[Items from a dataset]

# # # # #

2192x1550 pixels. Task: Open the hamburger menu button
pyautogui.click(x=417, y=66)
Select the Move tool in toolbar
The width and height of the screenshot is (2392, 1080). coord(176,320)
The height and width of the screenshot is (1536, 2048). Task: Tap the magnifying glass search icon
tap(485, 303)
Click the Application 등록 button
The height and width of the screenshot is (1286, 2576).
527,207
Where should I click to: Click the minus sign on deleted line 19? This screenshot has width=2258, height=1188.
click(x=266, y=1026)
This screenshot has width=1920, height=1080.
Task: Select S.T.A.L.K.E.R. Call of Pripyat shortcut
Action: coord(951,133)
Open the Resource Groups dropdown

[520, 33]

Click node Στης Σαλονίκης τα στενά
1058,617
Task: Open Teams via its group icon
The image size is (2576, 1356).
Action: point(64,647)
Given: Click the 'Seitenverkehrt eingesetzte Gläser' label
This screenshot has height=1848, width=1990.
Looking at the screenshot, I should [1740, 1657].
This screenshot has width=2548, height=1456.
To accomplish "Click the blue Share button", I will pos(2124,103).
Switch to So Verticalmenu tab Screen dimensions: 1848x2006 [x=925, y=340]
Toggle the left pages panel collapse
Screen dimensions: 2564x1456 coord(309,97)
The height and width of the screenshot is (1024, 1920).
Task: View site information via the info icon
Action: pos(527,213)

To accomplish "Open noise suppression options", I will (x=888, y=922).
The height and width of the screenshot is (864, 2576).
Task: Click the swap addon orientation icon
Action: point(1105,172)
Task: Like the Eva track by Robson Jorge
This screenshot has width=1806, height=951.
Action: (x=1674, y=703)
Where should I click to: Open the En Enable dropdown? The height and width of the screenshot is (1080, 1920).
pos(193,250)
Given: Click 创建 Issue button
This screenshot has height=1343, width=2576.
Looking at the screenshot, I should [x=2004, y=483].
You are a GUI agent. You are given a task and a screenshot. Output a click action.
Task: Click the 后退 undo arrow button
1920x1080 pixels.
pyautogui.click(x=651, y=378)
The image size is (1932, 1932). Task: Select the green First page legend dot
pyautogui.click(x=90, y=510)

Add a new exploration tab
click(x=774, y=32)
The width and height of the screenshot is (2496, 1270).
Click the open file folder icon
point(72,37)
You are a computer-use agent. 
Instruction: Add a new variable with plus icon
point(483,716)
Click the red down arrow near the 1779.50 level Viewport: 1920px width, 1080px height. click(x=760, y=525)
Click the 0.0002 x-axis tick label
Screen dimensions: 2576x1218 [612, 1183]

# # # # #

## EXERCISE INSTRUCTIONS
Each line of the data should be transcribed exactly.

## SOLUTION TO THIS PROBLEM
2192x1550 pixels. Task: Open the hamburger menu button
pyautogui.click(x=417, y=66)
Select the Move tool in toolbar
The width and height of the screenshot is (2392, 1080). coord(176,320)
The height and width of the screenshot is (1536, 2048). Task: Tap the magnifying glass search icon
tap(485, 303)
Click the Application 등록 button
The height and width of the screenshot is (1286, 2576).
527,207
Where should I click to: Click the minus sign on deleted line 19? This screenshot has width=2258, height=1188.
click(x=266, y=1026)
This screenshot has width=1920, height=1080.
Task: Select S.T.A.L.K.E.R. Call of Pripyat shortcut
Action: coord(951,133)
Open the Resource Groups dropdown

[520, 33]

Click node Στης Σαλονίκης τα στενά
1058,617
Task: Open Teams via its group icon
The image size is (2576, 1356).
Action: point(64,647)
Given: Click the 'Seitenverkehrt eingesetzte Gläser' label
This screenshot has height=1848, width=1990.
Looking at the screenshot, I should [1740, 1657].
This screenshot has width=2548, height=1456.
To accomplish "Click the blue Share button", I will pos(2124,103).
Switch to So Verticalmenu tab Screen dimensions: 1848x2006 [x=925, y=340]
Toggle the left pages panel collapse
Screen dimensions: 2564x1456 coord(309,97)
The height and width of the screenshot is (1024, 1920).
Task: View site information via the info icon
Action: pos(527,213)

To accomplish "Open noise suppression options", I will (x=888, y=922).
The height and width of the screenshot is (864, 2576).
Task: Click the swap addon orientation icon
Action: point(1105,172)
Task: Like the Eva track by Robson Jorge
This screenshot has width=1806, height=951.
Action: (x=1674, y=703)
Where should I click to: Open the En Enable dropdown? The height and width of the screenshot is (1080, 1920).
pos(193,250)
Given: Click 创建 Issue button
This screenshot has height=1343, width=2576.
Looking at the screenshot, I should [x=2004, y=483].
You are a GUI agent. You are given a task and a screenshot. Output a click action.
Task: Click the 后退 undo arrow button
1920x1080 pixels.
pyautogui.click(x=651, y=378)
The image size is (1932, 1932). Task: Select the green First page legend dot
pyautogui.click(x=90, y=510)

Add a new exploration tab
click(x=774, y=32)
The width and height of the screenshot is (2496, 1270).
Click the open file folder icon
point(72,37)
You are a computer-use agent. 
Instruction: Add a new variable with plus icon
point(483,716)
Click the red down arrow near the 1779.50 level Viewport: 1920px width, 1080px height. click(x=760, y=525)
Click the 0.0002 x-axis tick label
Screen dimensions: 2576x1218 [612, 1183]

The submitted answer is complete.